高額医薬品は医療財政を圧迫する

 新しい治療薬の実用化は素晴らしいことではありますが、高額薬の使用が増えれば医療財政に与える影響も無視できません。18年度の医療費総計が42兆2000億円。このうち調剤費用が7兆7000億円計上されています。

 高額の治療薬が出ますと、調剤費用はどうしても膨らんでしまいます。薬価は研究開発費や製造原価、新規性のあるものには画期性、有用性、市場性など加算され、さらに供給量によって決まります。

 オプジーボの薬価引き下げも、医療財政への逼迫懸念もありましたが、肺がんなどへの保険適用拡大によって供給量が増えたことも一因としてあるでしょう。

 本庶教授のノーベル賞受賞は極めて誇らしいことではありますが、高額薬の開発とともに、医療財政とのバランスをどう保っていくのかという課題が喫緊の課題となっているのです。

 しかも2022年から団塊世代が75歳になり始め、後期高齢者の人口が急増します。この時期から、社会保障費、とくに医療費の膨張スピードが速まることは間違いありません。

 10月5日、安倍改造内閣発足後の初の経済財政諮問会議が開かれ、安倍晋三首相は「今後3年間で社会保障改革を成し遂げる」と発言しました。
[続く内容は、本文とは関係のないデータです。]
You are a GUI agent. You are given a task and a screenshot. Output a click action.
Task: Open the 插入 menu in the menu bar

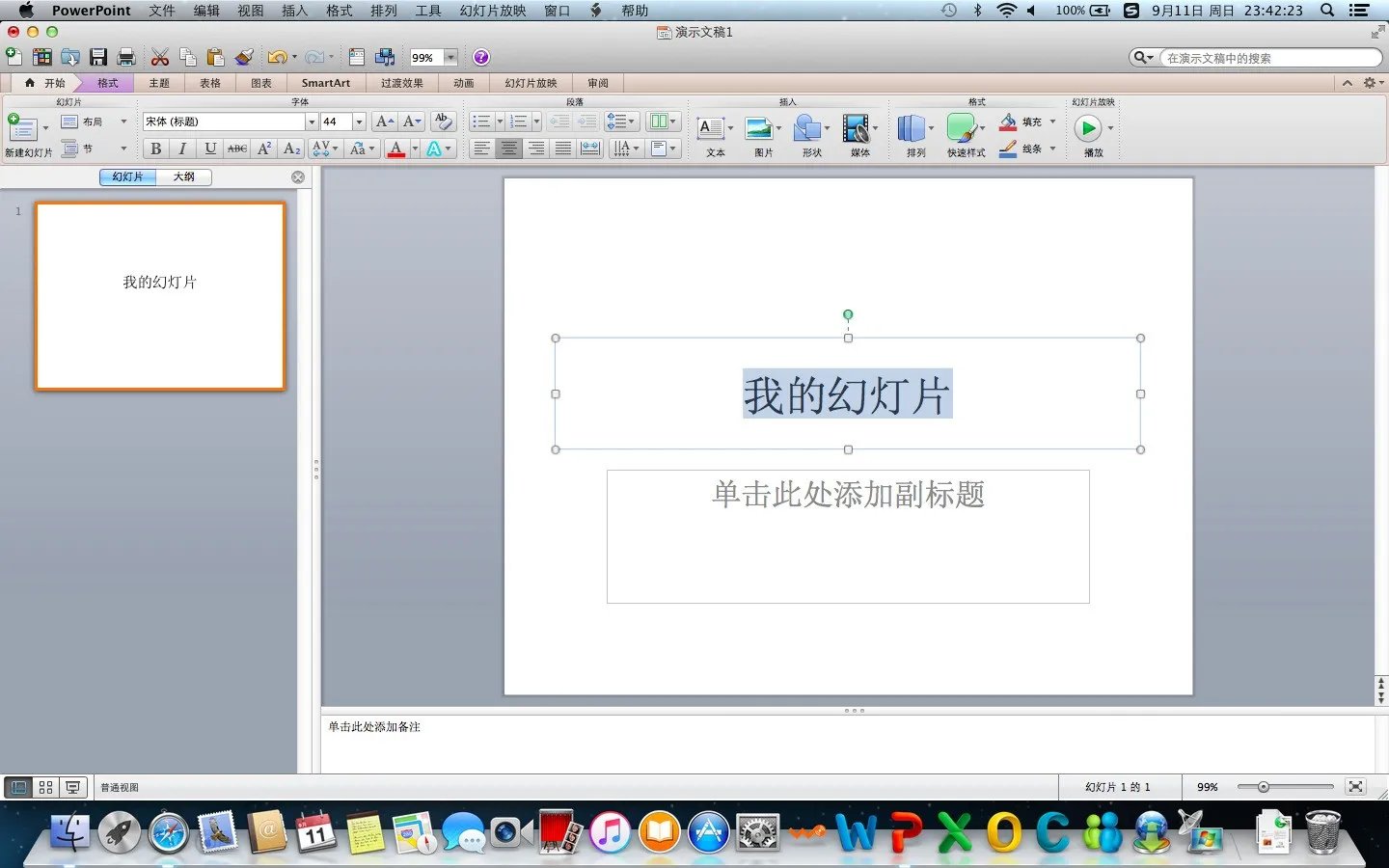293,11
毎年の社会保障費の増加分を、年間5000億円以下に抑えようとしています。

 中でも、高額薬については費用対効果や財政への影響などを考慮し、保険適用の可否を判断する仕組みが検討されています。

 このままでは医療財政の維持は難しいでしょう。医療財政の改革は喫緊の課題です。その一方で、新薬の開発には巨額の投資が必要です。医薬品メーカーの開発意欲にも配慮してバランスを取るのは簡単なことではなさそうです。